● Complete the following
[1] Answer these questions using the article on condor sampling and the Rao-Blackwell theorem:
(a) What is an "edge unit"?
(b) Which simple estimator of abundance relies on the starting random sample?
(c) How is the Rao-Blackwellized estimator obtained?
[2] Carry on the article about condor sampling and the Rao-Blackwell theorem, starting after its final sentence.

● Passage given

※

Hey You… Take a Sad Estimator and Make it Better: The Rao Blackwell Theorem

Image Credit: Bureau of Land Management, CC BY 2.0, Image Cropped
A common goal of ecologists is to understand the population abundance of a particular species. We might be looking for the California condor as part of assessing how well the recovery project is going. This requires some field work, going out to a variety of sites and counting animals that we see. How do we choose which sites to go to? Even in the era of camera traps, we still need to know where to put our extra set of eyes. It would be a shame to have a particular camera not get any action due to an unlucky placement. We don’t have infinite time and money after all!
If a species is fairly prevalent, a random sample of sites might let us see plenty of animals. However, we know species distributions are rarely even across a given region. More likely the species is a bit more rare in certain areas (especially for our critically endangered condor) and/or individuals tend to cluster together. A random sample could lead us to a bunch of unfruitful site visits, despite the fact that the species is quite common in other areas close to those sites.
Adaptive Sampling
But what if we had a little information about the uneven distribution of condors? Adaptive sampling methods allow us to incorporate information about the structure that we’ve observed so far to help us decide where to sample next.
We head out, starting with a small random sample of sites to visit. For every site that we see at least one condor, we also sample all of the site’s neighbors. We keep doing this until we fail to see a condor at any of the previous sites’ neighbors. At that point we’ve reached the end of the cluster. We refer to sites that don’t have any condors but who are in the neighborhood of a site that does as an “edge unit.”
Now we have more information about sites where condors are actually present, but it comes at a cost. The sample mean abundance or even the mean of cluster means can be biased under this type of adaptive sampling design (since it’s no longer completely random). What do we do with this data now?
Luckily there are other estimators of abundance which account for this bias out there. (Want the details? Check out this review.) A simple estimator takes advantage of the fact that our sampling started with a small random sample. We could consider the sample mean of this starting sample as a simple estimator of condor abundance. But we went through all this trouble to collect additional data using a new sampling method. Can we do better than this simple approach?
The Rao-Blackwell Theorem
Now it’s time to switch gears and learn about some statistics theory. I promise it’ll be (relatively) painless. There is an important theorem that tells us how to improve estimators of a particular parameter of interest. In our case, the theorem will help us find a better way to estimate abundance than taking the sample mean of our starting sample. Sign us up!
The Rao-Blackwell theorem tells us that if we have an estimator, then we can obtain a new estimator that is never worse than the original. How do we do that? We take the conditional expectation of the original estimator given a sufficient statistic T. This becomes our new, Rao-Blackwellized, estimator.

※

● Recorded information
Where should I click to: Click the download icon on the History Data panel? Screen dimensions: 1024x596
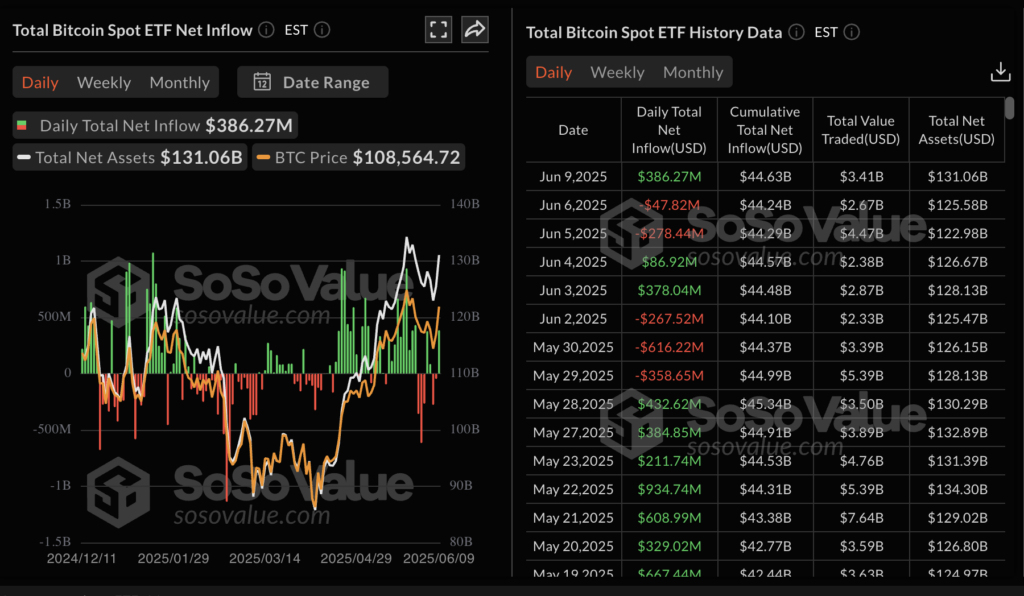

※

● The results
[1]
(a) A site with no condors that lies in the neighborhood of a site that has condors.
(b) The sample mean of the starting random sample.
(c) By taking the conditional expectation of the original estimator given a sufficient statistic T.

[2]
That sounds great, but what is a sufficient statistic? Informally, a function of the data T is sufficient if we can’t learn anything more about the parameter of interest from the distribution of the data if we already know what T is. For example, if we are trying to estimate the population mean, we could do so using only the sample mean as our T. We wouldn’t need any of the original sample data to make a decision about our estimate, hence the sample mean is sufficient.
Calyampudi Radhakrishna Rao and David Blackwell, whom the theorem is named after (Image Credits: Prateek Karandikar, George, M. Bergman, CC BY-SA 4.0)
What do we mean by an estimator being better? The new Rao-Blackwellized estimator will have a mean-squared error that is less than or equal to the original. In fact, more general versions of the theorem even let us pick our favorite loss function (as long as it only has global optima, which many commonly used ones do), and this is still true. Score!
In our adaptive sampling example, the sufficient statistic is the set of unique observations, labeled with their site ID. In our data collection process we might revisit particular sites if they are neighbors of multiple condor sightings. We don’t need information about the double counting to help us estimate average abundance, hence the unique observations are sufficient.
Investigation of the benefits of adaptive sampling over random sampling show that the efficiency gains (less work for more information) depend on whether the within-network variance is large enough. Since we often expect large variability in the abundance of a species even within clusters of sites, this is good news for ecologists.
Why is this theorem so important? It basically means that if we design an estimator, even if it’s a wild guess, we always have a concrete way to improve it. This is especially helpful if finding even a starting point for an estimator is hard. Think about how complicated our new design is; we need all the help we can get.
Let’s close with some info on the people behind this theorem. Both of the theorem’s namesakes are powerhouses in the field of statistics. Calyampudi Radhakrishna Rao is an Indian-American mathematician and statistician who has won a variety of awards including the prestigious National Medal of Science (he also has a bound named after him). Read more about him here. David Blackwell was an American mathematician and statistician with his own set of accolades including being a member of the National Academy of Sciences (he was the first African American to be included). Learn more about him from the transcript of his oral history.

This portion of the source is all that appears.